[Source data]
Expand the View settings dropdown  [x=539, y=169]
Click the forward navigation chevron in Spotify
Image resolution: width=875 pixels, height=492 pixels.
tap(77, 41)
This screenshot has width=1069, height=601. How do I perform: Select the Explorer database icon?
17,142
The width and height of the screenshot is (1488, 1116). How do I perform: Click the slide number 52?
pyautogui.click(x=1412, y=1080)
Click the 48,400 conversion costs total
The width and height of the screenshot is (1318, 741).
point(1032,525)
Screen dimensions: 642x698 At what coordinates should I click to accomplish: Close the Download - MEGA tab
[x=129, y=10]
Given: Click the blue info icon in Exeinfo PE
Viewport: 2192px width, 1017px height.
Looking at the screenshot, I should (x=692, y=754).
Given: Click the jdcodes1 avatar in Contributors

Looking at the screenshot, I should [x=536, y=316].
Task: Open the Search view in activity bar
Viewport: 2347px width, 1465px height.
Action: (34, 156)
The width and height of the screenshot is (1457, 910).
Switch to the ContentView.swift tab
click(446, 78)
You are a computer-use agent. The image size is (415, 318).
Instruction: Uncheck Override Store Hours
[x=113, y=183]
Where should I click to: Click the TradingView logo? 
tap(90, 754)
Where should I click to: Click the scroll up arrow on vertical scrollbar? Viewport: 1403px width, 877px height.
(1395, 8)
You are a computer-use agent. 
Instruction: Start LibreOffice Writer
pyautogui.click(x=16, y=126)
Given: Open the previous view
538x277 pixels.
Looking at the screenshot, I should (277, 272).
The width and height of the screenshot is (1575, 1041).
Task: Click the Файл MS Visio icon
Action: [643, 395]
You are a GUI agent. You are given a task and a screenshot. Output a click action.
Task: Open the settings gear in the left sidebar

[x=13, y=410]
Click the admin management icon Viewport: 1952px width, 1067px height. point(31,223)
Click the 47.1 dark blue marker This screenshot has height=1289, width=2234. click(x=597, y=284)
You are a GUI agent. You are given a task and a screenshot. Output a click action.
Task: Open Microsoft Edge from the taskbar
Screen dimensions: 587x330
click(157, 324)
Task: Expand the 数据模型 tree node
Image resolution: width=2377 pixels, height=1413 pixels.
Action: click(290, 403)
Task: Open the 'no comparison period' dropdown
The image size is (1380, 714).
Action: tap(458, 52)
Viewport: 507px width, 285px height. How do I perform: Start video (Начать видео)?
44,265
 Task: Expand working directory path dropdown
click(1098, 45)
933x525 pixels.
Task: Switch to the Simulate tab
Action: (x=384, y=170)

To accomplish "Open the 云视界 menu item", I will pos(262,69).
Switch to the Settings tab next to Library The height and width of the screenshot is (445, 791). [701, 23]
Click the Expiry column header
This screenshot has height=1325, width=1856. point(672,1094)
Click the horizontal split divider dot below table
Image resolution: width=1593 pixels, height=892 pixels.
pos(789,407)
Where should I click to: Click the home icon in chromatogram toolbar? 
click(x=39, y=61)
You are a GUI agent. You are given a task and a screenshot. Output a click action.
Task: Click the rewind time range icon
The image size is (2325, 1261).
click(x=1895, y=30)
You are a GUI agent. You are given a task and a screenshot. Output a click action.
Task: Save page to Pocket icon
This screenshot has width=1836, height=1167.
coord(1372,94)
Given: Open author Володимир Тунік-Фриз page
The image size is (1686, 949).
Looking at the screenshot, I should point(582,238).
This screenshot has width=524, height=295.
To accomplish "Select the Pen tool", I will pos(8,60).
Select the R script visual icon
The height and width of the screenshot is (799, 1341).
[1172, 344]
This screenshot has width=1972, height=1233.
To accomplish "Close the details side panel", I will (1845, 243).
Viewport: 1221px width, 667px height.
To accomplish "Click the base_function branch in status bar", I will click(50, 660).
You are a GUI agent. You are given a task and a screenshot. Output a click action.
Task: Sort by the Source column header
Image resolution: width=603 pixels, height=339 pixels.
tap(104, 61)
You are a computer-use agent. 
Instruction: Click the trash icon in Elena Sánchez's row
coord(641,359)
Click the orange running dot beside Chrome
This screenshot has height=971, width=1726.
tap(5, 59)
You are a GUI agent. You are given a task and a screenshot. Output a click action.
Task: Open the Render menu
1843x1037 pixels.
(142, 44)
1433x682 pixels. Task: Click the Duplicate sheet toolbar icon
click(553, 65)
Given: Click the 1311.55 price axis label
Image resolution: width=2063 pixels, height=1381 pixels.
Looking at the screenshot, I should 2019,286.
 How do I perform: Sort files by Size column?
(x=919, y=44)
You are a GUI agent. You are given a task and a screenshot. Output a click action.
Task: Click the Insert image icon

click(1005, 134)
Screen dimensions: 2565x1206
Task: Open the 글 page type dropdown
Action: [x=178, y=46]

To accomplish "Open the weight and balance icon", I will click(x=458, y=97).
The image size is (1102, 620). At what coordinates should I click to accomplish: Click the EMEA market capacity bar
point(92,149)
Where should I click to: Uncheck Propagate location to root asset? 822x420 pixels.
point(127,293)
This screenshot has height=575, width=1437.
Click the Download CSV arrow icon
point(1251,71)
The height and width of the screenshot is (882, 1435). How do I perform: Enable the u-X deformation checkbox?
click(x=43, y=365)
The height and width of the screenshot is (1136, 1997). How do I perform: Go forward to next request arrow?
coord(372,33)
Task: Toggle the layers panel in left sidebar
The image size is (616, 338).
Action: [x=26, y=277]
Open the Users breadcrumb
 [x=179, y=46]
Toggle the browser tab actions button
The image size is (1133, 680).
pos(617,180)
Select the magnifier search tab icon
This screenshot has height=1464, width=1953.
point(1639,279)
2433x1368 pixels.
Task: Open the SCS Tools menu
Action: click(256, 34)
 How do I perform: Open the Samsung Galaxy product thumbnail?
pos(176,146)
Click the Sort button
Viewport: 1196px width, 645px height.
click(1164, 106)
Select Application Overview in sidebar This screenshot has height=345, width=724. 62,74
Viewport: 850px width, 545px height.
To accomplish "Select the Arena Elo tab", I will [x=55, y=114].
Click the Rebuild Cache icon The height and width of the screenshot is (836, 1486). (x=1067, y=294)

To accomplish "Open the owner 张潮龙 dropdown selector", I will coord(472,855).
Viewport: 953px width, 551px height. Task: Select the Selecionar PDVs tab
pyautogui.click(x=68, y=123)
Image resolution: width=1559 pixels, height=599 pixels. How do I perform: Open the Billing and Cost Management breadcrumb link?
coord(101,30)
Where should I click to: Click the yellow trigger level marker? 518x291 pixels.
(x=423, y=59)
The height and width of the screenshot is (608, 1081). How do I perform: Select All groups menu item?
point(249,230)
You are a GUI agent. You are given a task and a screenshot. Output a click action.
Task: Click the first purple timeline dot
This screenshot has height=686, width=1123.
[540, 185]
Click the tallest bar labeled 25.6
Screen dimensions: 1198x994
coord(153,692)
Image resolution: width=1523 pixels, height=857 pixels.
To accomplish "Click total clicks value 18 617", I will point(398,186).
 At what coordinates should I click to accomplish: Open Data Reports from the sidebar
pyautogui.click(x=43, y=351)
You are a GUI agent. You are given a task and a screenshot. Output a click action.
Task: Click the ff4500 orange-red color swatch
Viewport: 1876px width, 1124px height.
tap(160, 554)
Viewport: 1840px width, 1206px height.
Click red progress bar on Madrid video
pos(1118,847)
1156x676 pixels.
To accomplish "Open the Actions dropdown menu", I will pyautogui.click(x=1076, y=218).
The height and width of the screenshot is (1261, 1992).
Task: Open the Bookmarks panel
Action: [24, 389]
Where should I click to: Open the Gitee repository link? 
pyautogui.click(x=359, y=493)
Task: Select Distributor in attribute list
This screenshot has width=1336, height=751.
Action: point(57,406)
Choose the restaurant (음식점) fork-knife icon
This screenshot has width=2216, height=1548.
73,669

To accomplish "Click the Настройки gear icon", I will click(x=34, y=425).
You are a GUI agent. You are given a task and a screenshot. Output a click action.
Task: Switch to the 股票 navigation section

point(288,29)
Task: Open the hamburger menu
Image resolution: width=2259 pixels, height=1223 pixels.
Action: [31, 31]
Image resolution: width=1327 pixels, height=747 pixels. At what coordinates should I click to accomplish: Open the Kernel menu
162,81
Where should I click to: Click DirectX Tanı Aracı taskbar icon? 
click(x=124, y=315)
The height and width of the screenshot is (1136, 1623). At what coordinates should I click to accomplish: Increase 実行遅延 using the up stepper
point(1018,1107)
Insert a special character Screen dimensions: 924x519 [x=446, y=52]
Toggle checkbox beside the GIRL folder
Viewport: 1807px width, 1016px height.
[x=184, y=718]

**Task goal**
Look at the records above. Copy every line where the string "orange" occurs.

**Exercise solution**
Click the orange running dot beside Chrome
Task: Click the ff4500 orange-red color swatch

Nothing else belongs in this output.